Relationships between markers of glucose regulation (glucose, insulin, and insulin sensitivity) and mood variables

In the morning post WWB intervention, a significant negative correlation was observed between insulin concentrations (iAUC 0–120 min) and the later phase of valence (120–180 min) (r = − 0.339, P = 0.04).

Furthermore, when dividing valence into the different mood parameters, the glucose and insulin responses mainly correlated with the ratings of happiness (depressed-happy). Thus, a significant negative correlation between insulin iAUC 0–120 min response and happiness at the time point 120 min was noticed after the WWB intervention (r = − 0.351, P = 0.033) and a similar trend was shown after the RB + RS2 intervention (r = − 0.312, P = 0.06).

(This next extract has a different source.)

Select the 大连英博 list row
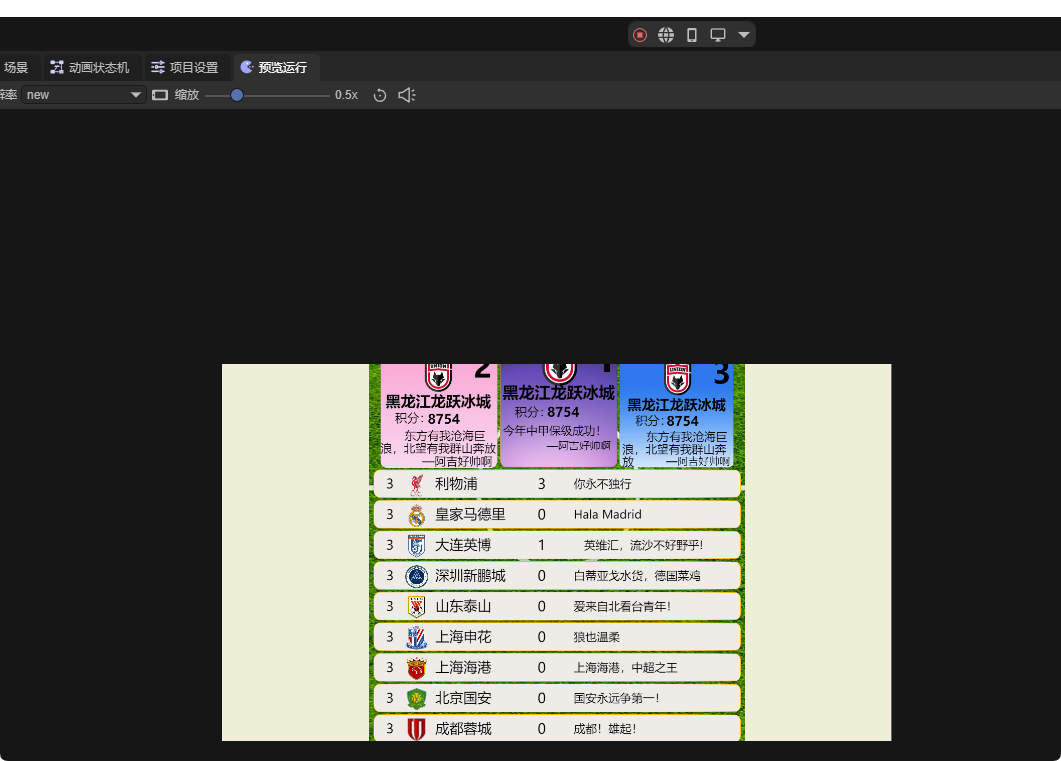The width and height of the screenshot is (1061, 761). pyautogui.click(x=557, y=545)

In addition, a trend towards an inverse correlation was observed between glucose response (iAUC 0–120 min) and happiness (time point 120 min) post the WWB intervention (r = − 0.299, P = 0.073). On the other hand, a positive correlation was detected between fasting valence ratings and both FBG (r = 0.399, P = 0.044) and HOMA-IR (r = 0.364, P = 0.027) after WWB.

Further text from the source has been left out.